Aim of the task ▸ Write out the lines between the line containing "Where should I" and the line containing "Action: [985, 236]", both included, with the same wording. Leave out the pictures.

Material provided ▸
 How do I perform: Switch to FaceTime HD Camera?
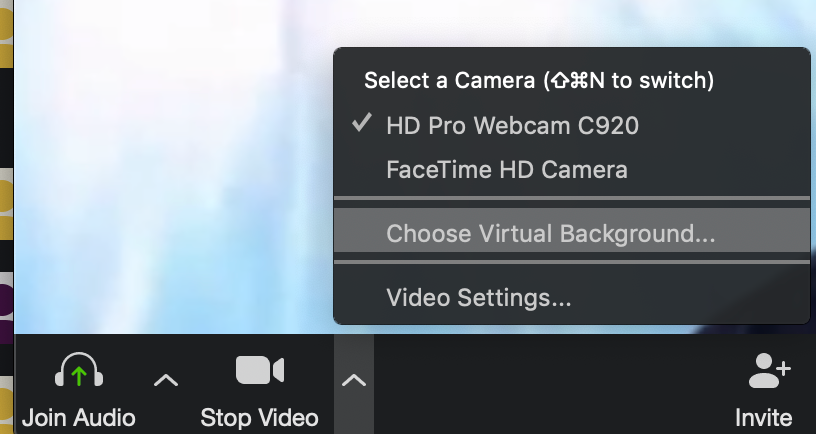507,169
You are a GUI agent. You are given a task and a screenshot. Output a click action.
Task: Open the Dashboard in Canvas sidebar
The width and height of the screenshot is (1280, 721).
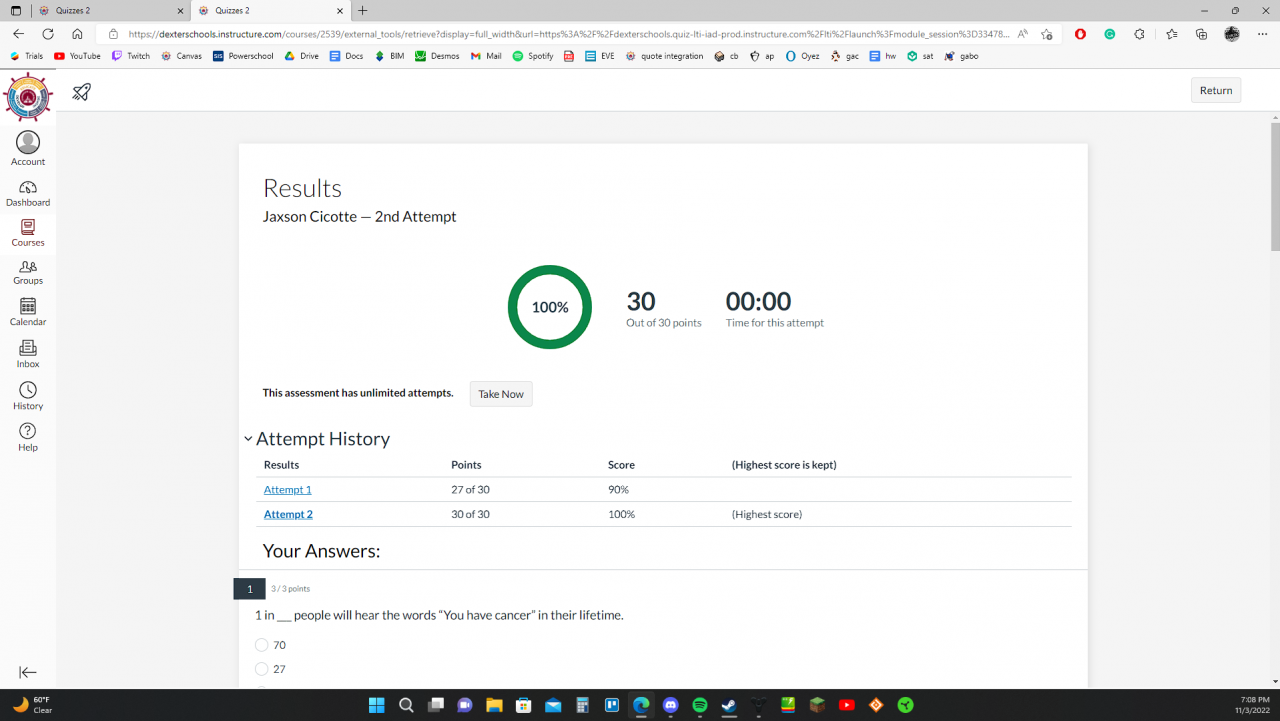pos(28,193)
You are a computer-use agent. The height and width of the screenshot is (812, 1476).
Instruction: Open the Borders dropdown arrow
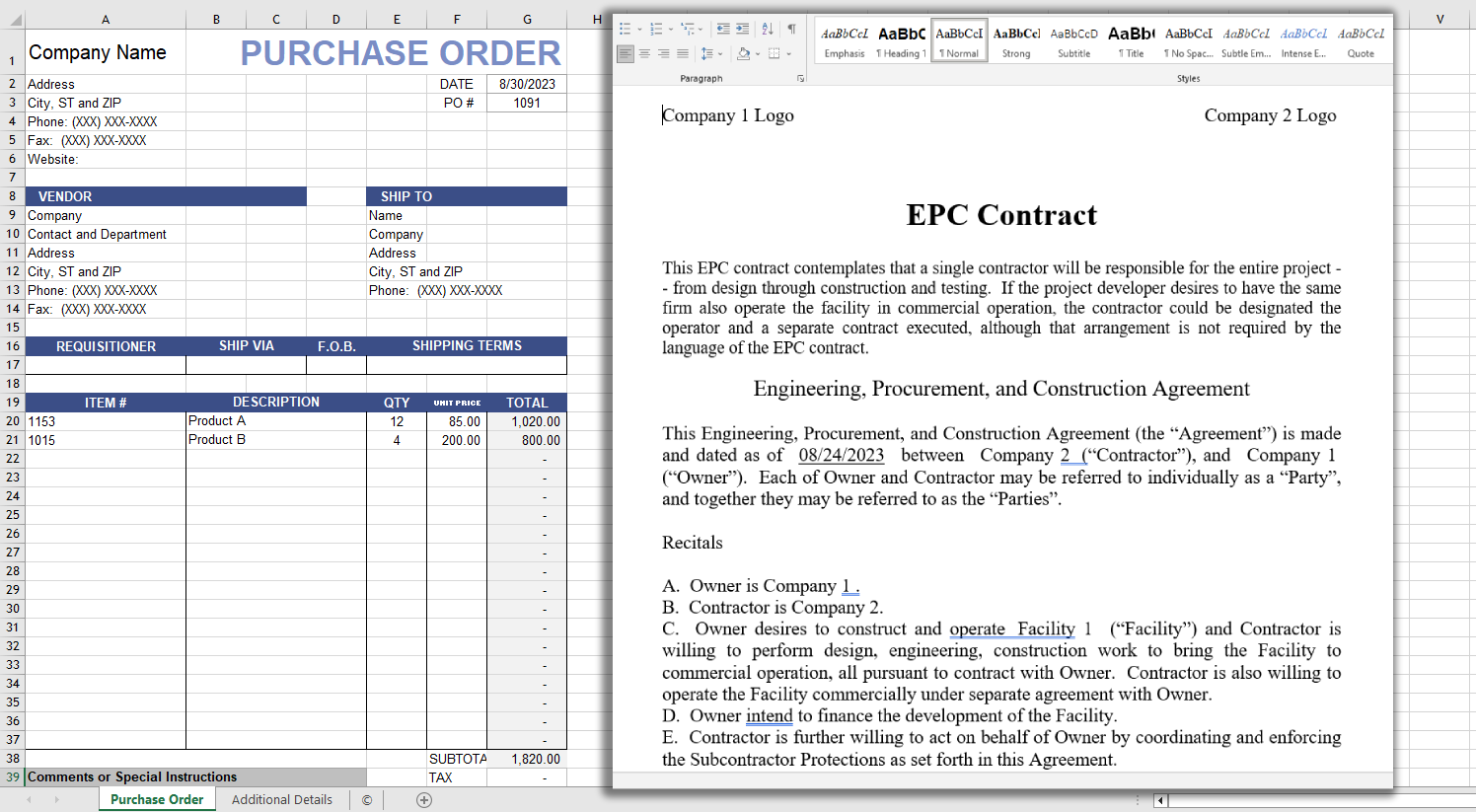click(x=789, y=53)
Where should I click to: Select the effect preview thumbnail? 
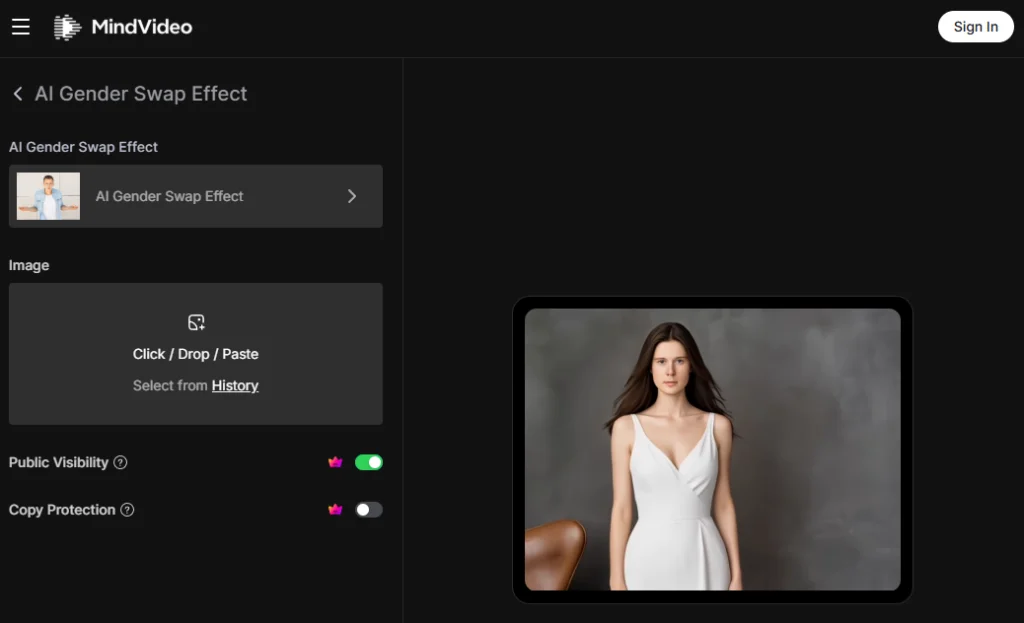48,196
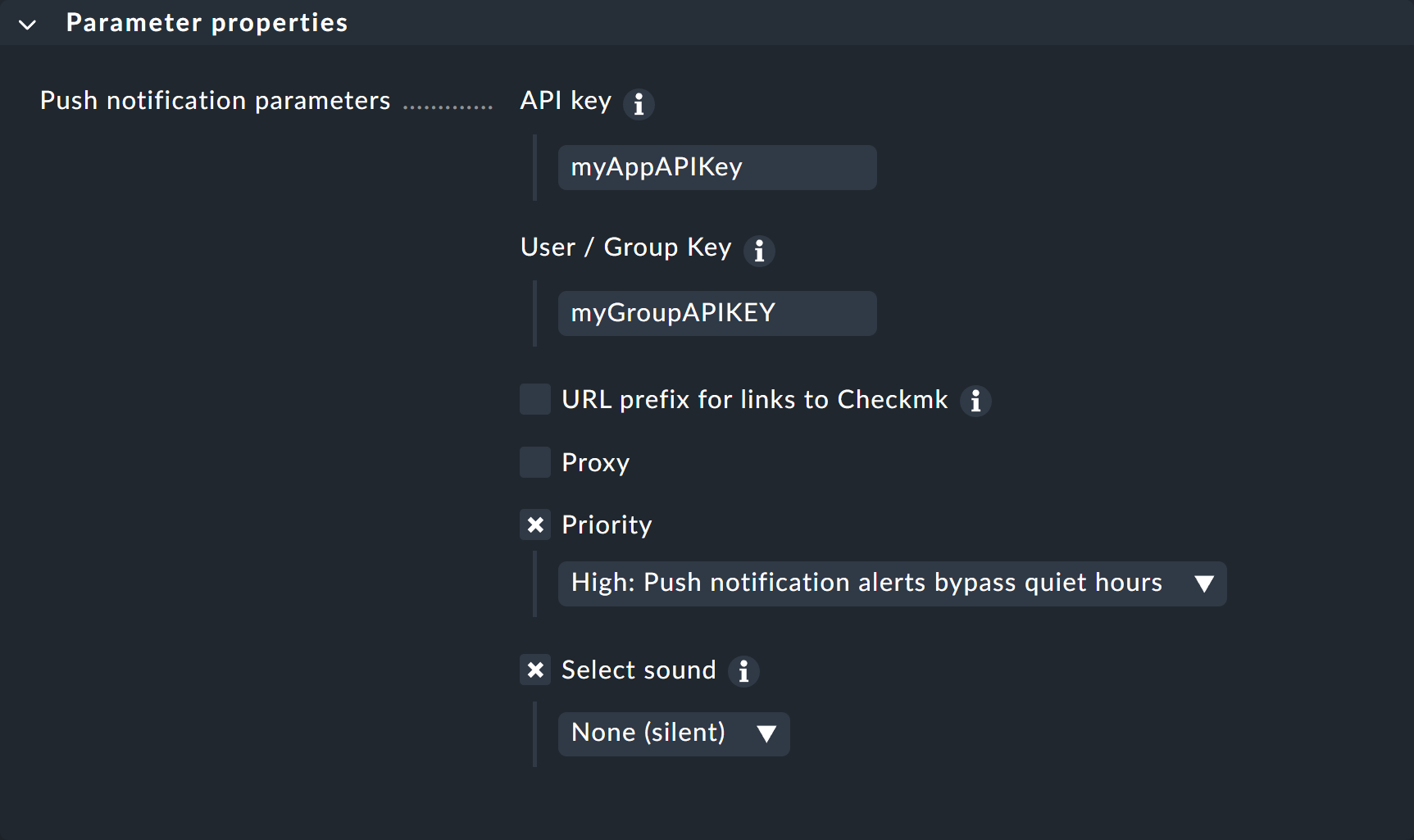The image size is (1414, 840).
Task: Uncheck the Priority option
Action: tap(534, 524)
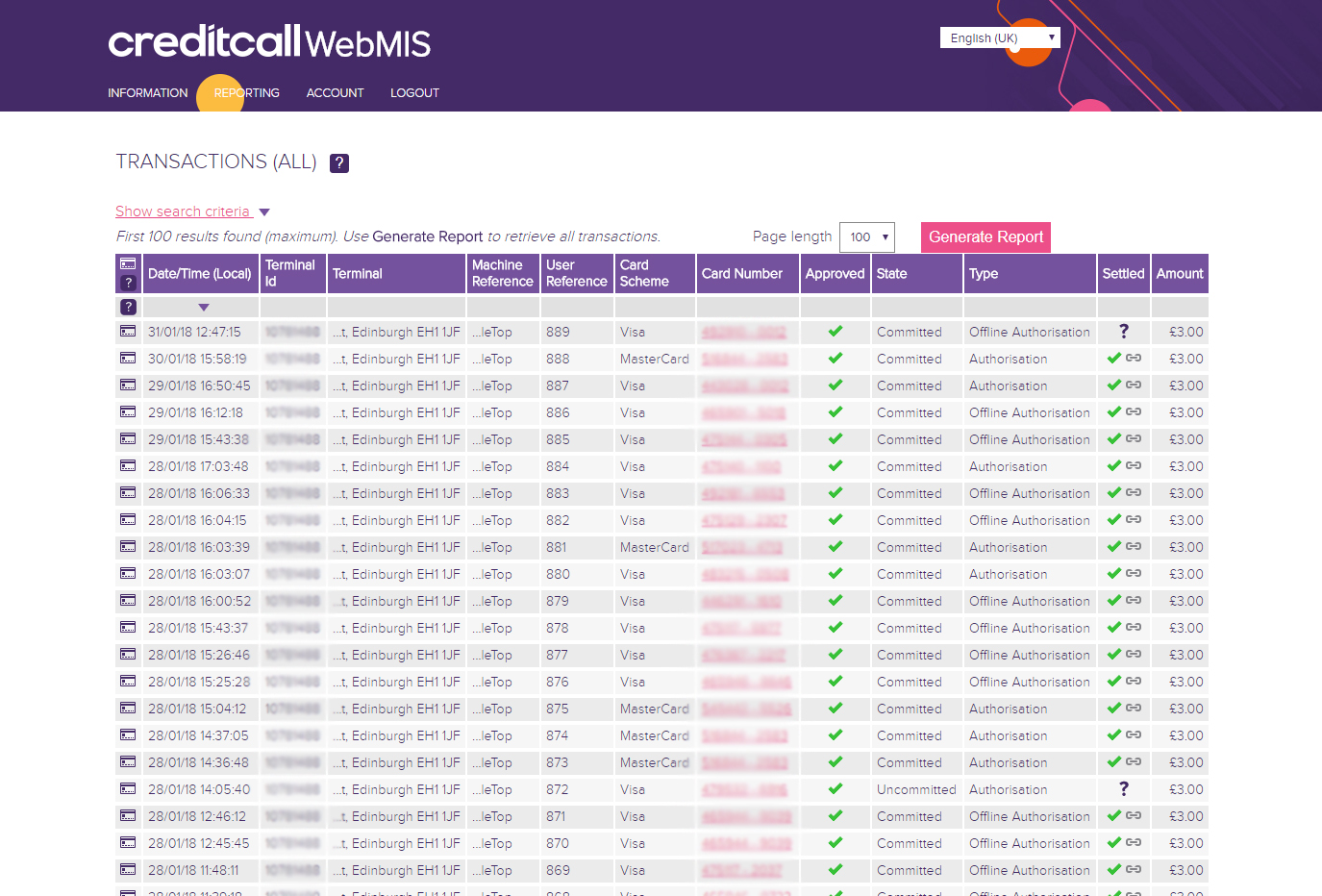The image size is (1322, 896).
Task: Click the Generate Report button
Action: [985, 236]
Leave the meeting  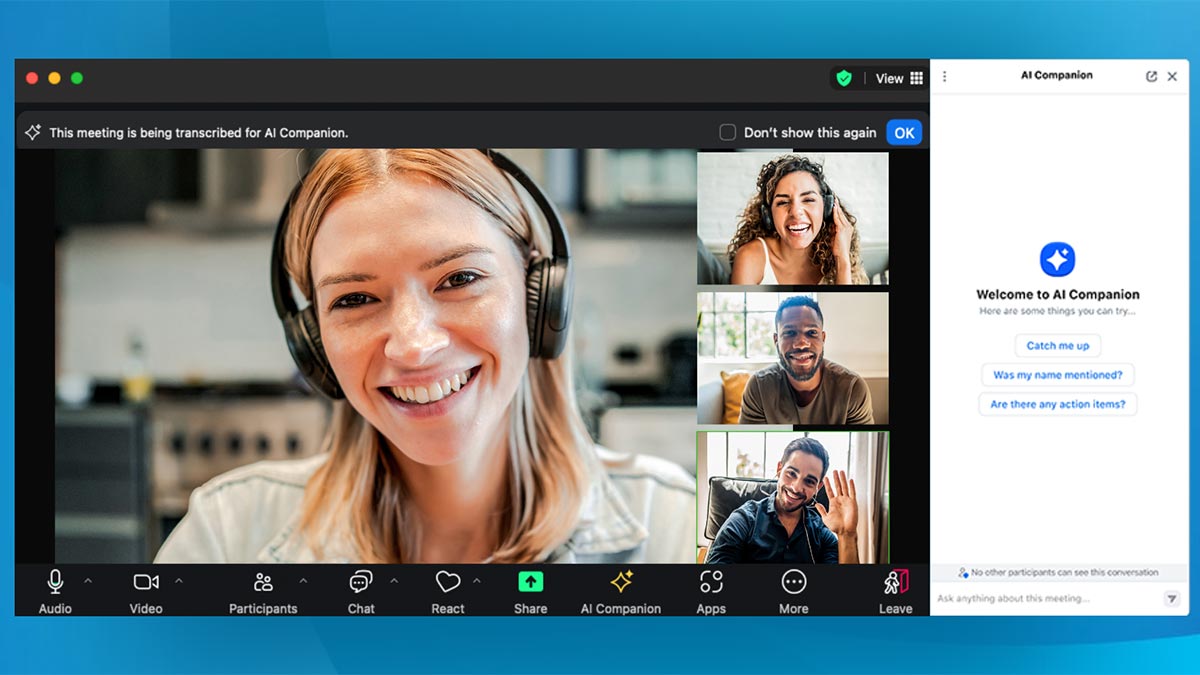[895, 582]
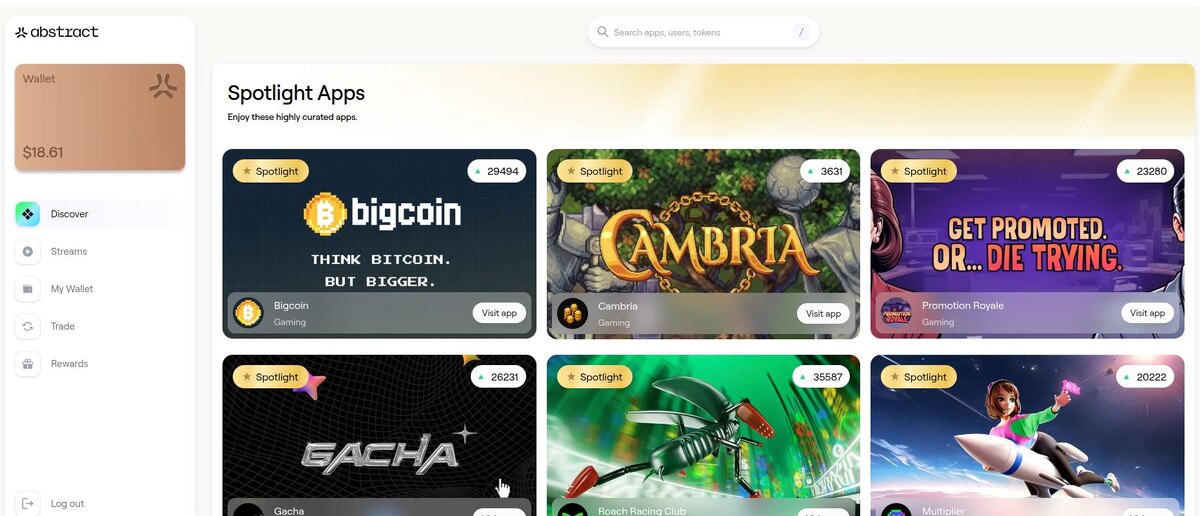The width and height of the screenshot is (1200, 516).
Task: Click the search apps, users, tokens field
Action: [703, 32]
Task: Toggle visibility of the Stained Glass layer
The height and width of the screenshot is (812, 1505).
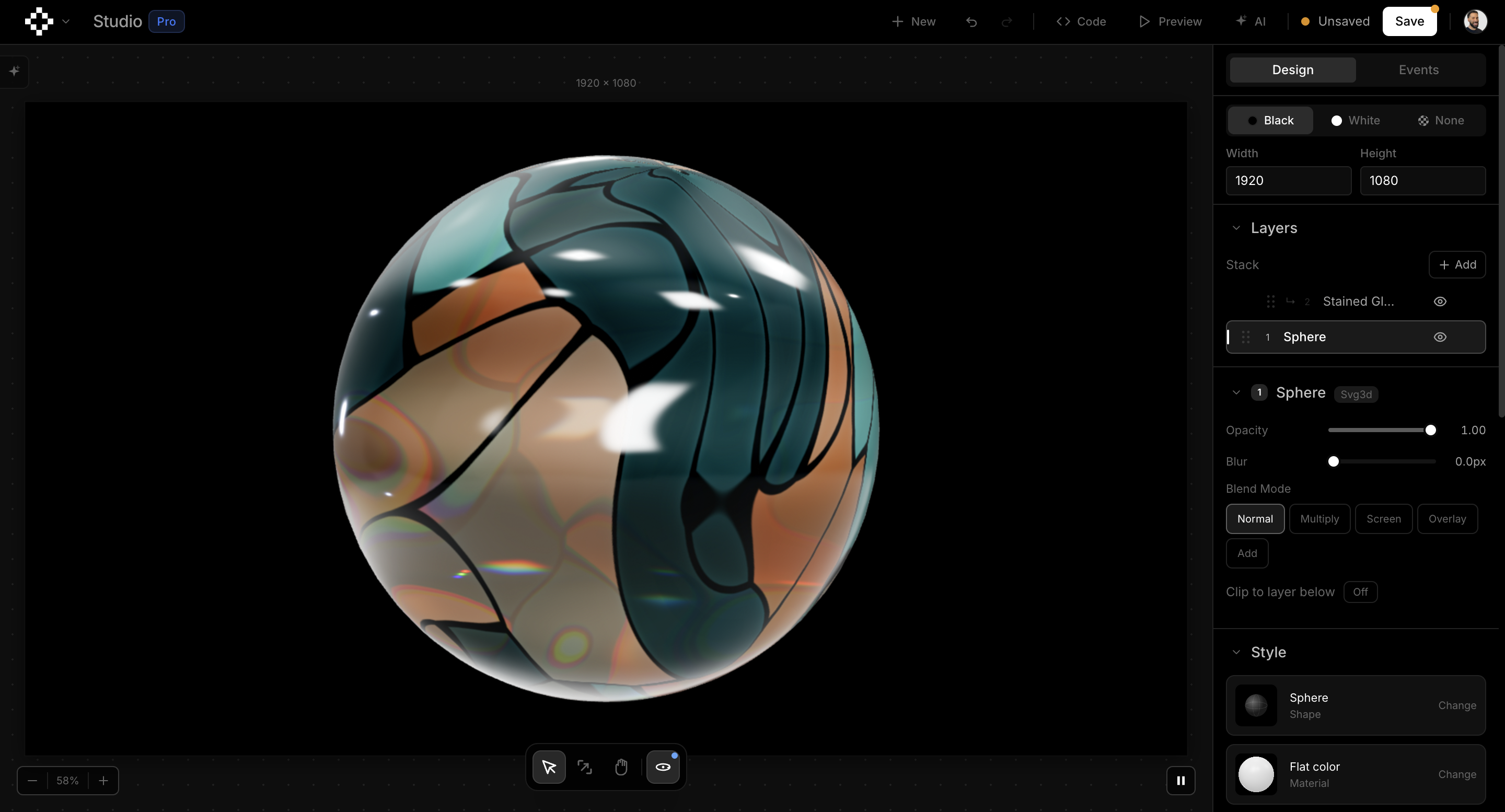Action: pos(1440,301)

Response ▸
Where should I click to: Select the effect preview thumbnail? 
48,196
The image size is (1414, 840).
Task: Uncheck the Priority option
Action: tap(534, 524)
The image size is (1322, 896).
Task: Click the Generate Report button
Action: [985, 236]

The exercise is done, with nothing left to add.